__Given information__
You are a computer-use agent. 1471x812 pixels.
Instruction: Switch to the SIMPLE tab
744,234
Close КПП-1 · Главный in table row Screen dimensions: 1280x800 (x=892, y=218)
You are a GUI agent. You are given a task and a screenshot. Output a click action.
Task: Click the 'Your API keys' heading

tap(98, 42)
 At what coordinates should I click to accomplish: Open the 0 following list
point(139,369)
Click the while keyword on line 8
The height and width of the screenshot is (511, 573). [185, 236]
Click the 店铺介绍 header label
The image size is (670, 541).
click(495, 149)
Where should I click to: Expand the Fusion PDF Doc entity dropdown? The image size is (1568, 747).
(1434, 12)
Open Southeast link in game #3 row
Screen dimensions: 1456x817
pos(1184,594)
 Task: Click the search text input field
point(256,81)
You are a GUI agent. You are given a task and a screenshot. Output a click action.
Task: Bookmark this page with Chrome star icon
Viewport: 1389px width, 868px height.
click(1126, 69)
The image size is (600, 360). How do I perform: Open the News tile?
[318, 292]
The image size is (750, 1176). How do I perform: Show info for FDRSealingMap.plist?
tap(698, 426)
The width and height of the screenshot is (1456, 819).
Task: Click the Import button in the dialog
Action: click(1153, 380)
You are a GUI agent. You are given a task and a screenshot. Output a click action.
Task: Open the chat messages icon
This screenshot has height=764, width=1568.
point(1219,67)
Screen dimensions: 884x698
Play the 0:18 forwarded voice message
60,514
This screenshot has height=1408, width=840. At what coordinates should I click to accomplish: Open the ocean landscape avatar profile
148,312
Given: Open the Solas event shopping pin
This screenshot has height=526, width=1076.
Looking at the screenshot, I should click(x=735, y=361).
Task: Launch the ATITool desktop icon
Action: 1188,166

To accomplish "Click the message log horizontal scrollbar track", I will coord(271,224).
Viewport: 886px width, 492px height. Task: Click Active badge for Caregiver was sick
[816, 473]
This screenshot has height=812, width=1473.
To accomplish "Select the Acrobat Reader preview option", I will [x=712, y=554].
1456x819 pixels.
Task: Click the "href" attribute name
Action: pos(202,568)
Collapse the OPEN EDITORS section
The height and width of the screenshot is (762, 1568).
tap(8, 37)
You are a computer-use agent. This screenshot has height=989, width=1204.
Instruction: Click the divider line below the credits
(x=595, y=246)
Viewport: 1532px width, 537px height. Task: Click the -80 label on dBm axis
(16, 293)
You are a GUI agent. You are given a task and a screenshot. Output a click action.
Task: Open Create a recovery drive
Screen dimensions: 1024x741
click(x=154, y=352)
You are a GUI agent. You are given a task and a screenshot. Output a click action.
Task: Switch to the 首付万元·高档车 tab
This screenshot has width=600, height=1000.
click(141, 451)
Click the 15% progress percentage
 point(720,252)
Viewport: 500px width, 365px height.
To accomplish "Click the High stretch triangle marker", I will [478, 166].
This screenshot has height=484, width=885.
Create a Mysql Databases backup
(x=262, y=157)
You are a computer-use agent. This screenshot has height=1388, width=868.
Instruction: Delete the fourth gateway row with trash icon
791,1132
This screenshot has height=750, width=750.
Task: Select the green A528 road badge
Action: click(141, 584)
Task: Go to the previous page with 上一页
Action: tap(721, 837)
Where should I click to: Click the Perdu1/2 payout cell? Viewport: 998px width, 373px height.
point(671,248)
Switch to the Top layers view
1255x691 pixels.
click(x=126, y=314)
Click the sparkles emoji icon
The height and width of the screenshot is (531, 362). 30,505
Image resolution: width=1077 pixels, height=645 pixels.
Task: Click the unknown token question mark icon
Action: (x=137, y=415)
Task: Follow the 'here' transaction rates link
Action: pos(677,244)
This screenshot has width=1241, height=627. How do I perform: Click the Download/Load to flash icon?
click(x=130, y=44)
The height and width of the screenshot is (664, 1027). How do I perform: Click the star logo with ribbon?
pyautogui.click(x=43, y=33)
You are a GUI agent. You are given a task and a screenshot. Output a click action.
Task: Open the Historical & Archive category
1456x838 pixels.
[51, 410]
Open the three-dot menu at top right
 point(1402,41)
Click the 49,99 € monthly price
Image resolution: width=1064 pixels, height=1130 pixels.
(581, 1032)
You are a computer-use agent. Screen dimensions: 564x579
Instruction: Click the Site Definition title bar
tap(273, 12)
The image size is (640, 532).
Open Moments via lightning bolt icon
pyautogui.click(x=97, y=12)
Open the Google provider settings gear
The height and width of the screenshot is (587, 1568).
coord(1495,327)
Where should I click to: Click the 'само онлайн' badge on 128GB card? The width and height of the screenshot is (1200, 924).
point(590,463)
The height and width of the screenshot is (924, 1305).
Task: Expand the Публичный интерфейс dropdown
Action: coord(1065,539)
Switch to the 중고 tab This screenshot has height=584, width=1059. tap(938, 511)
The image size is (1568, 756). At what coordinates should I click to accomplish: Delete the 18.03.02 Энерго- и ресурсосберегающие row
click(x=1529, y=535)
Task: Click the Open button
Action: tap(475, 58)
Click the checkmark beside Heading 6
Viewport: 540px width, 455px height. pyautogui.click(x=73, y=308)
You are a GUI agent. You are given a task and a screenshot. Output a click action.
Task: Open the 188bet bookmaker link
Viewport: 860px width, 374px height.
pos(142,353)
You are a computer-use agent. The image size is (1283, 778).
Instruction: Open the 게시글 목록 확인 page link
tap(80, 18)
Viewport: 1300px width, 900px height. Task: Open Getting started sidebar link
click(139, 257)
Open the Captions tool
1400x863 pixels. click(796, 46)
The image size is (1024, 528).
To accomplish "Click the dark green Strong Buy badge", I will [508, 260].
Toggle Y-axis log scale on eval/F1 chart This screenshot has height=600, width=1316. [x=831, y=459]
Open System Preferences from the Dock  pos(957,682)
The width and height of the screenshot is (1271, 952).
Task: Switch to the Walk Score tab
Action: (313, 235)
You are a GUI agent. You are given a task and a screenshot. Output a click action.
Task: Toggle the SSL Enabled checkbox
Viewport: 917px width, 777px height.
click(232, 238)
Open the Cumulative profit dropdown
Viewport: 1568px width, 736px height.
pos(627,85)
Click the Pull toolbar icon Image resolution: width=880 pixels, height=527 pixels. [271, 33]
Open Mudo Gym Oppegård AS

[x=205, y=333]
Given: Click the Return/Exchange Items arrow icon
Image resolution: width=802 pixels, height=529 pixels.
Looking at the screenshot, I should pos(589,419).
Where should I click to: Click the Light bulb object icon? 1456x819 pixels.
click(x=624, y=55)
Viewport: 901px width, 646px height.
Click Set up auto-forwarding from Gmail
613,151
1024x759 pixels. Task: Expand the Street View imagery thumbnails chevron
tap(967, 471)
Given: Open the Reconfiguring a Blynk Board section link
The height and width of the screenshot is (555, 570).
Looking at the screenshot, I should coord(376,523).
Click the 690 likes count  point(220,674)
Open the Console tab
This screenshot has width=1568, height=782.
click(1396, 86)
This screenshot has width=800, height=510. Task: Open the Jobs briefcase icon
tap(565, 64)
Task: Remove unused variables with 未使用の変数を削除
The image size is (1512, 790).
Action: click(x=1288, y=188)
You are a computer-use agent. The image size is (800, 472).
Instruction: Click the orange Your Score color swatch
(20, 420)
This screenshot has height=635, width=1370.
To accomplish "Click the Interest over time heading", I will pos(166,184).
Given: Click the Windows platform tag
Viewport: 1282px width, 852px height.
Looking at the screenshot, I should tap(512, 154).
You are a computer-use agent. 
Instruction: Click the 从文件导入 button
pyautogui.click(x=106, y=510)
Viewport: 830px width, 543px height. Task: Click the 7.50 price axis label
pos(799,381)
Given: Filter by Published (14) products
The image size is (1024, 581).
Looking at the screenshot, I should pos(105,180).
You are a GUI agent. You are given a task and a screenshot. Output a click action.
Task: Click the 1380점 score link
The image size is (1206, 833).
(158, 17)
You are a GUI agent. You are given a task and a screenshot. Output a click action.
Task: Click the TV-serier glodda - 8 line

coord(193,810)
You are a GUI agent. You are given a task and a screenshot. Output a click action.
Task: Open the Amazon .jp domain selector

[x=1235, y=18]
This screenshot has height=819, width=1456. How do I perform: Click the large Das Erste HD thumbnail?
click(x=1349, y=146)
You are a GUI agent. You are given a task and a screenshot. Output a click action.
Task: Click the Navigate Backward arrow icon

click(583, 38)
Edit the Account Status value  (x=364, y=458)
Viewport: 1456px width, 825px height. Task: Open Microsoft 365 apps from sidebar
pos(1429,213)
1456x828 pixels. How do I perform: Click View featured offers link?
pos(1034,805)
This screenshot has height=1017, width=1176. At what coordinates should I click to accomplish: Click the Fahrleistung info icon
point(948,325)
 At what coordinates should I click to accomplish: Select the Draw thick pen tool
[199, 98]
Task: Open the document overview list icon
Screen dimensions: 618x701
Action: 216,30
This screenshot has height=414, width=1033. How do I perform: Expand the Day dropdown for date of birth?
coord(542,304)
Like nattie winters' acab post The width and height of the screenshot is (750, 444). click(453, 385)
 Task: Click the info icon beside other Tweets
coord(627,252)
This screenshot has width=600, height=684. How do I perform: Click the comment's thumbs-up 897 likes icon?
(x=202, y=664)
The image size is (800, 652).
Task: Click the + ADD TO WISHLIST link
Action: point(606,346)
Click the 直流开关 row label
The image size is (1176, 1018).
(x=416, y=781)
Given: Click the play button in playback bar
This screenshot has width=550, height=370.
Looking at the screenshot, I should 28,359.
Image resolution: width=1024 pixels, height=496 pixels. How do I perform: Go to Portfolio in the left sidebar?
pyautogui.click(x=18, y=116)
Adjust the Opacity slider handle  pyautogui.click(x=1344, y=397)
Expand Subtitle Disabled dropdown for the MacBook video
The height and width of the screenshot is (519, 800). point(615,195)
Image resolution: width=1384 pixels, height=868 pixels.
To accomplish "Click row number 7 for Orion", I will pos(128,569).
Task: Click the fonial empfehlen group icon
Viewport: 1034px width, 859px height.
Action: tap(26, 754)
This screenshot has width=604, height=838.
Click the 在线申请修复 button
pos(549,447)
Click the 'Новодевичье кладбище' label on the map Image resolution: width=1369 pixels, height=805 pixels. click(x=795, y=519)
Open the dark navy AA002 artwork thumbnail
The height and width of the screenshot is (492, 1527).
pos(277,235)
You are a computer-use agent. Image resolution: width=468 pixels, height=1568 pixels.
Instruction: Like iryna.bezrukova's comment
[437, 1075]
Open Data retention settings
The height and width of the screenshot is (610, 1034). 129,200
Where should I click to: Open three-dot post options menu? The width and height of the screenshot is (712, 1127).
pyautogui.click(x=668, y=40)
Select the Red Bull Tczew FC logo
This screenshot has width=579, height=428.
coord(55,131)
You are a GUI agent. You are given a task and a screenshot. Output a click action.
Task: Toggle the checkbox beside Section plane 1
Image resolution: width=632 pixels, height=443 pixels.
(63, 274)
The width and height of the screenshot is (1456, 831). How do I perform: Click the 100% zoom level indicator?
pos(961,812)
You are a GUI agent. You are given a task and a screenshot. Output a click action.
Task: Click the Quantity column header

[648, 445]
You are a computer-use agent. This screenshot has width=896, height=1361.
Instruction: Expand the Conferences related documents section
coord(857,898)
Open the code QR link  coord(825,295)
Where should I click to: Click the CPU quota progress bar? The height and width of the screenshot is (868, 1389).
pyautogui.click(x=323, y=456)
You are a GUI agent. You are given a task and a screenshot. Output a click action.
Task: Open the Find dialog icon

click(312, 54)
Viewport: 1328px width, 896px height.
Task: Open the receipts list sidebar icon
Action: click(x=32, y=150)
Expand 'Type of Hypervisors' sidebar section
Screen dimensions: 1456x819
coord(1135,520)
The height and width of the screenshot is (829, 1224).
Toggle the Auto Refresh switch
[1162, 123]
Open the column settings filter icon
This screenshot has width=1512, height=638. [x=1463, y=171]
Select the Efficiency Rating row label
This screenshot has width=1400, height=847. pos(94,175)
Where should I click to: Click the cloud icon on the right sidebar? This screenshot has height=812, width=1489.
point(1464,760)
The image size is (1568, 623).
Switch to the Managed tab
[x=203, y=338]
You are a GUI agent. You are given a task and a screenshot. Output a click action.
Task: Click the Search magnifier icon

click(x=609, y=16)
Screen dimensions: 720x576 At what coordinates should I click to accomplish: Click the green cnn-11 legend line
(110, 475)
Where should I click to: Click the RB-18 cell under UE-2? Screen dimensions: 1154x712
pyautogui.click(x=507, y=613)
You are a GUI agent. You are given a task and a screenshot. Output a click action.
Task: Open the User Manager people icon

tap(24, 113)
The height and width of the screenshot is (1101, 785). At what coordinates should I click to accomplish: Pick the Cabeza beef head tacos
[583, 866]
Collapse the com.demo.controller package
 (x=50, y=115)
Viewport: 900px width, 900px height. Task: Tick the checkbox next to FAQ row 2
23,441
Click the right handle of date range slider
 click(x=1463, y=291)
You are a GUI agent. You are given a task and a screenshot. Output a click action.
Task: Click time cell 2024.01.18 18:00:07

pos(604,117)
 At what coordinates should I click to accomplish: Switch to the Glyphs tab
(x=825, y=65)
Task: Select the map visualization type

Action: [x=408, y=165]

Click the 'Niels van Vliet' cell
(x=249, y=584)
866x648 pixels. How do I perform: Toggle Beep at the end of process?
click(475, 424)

__Do this__
Output the listing lines as a Markdown table with columns Row and Listing line, leaving out blank lines. Begin at the line that contains "has width=896, height=1361." and stop after the line that contains "Open the code".

__Response__
| Row | Listing line |
|---|---|
| 1 | You are a computer-use agent. This screenshot has width=896, height=1361. |
| 2 | Instruction: Expand the Conferences related documents section |
| 3 | coord(857,898) |
| 4 | Open the code QR link  coord(825,295) |